Ca²⁺ sparks as a plastic signal for skeletal muscle health, aging, and dystrophy

Ca²⁺ sparks are the elementary units of intracellular Ca ²⁺ signaling in striated muscle cells revealed as localized Ca ²⁺ release events from sarcoplasmic reticulum (SR) by confocal microscopy. While Ca²⁺ sparks are well defined in cardiac muscle, there has been a general belief that these localized Ca²⁺ release events are rare in intact adult mammalian skeletal muscle.

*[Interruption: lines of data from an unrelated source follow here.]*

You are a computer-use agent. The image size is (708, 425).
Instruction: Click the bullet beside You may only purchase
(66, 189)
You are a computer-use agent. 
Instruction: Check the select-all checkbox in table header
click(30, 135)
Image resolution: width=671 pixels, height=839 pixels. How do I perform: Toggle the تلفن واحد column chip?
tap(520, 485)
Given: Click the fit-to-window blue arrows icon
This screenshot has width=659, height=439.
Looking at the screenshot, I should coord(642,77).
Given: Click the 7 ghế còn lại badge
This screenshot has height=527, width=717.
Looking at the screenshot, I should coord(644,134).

Several laboratories determined that Ca²⁺ sparks in mammalian skeletal muscle could only be observed in large numbers when the sarcolemmal membranes are permeabilized or the SR Ca²⁺ content is artificially manipulated, thus the cellular and molecular mechanisms underlying the regulation of Ca²⁺ sparks in skeletal muscle remain largely unexplored. Recently, we discovered that membrane deformation generated by osmotic stress induced a robust Ca²⁺ spark response confined in close spatial proximity to the sarcolemmal membrane in intact mouse muscle fibers. In addition to Ca²⁺ sparks, prolonged Ca²⁺ transients, termed Ca²⁺ bursts, are also identified in intact skeletal muscle. These induced Ca²⁺ release events are reversible and repeatable, revealing a plastic nature in young muscle fibers. In contrast, induced Ca²⁺ sparks in aged muscle are transient and cannot be re-stimulated. Dystrophic muscle fibers display uncontrolled Ca ²⁺ sparks, where osmotic stress-induced Ca²⁺ sparks are not reversible and they are no longer spatially restricted to the sarcolemmal membrane. An understanding of the mechanisms that underlie generation of osmotic stress-induced Ca²⁺ sparks in skeletal muscle, and how these mechanisms are altered in pathology, will contribute to our understanding of the regulation of Ca²⁺ homeo-stasis in muscle physiology and pathophysiology.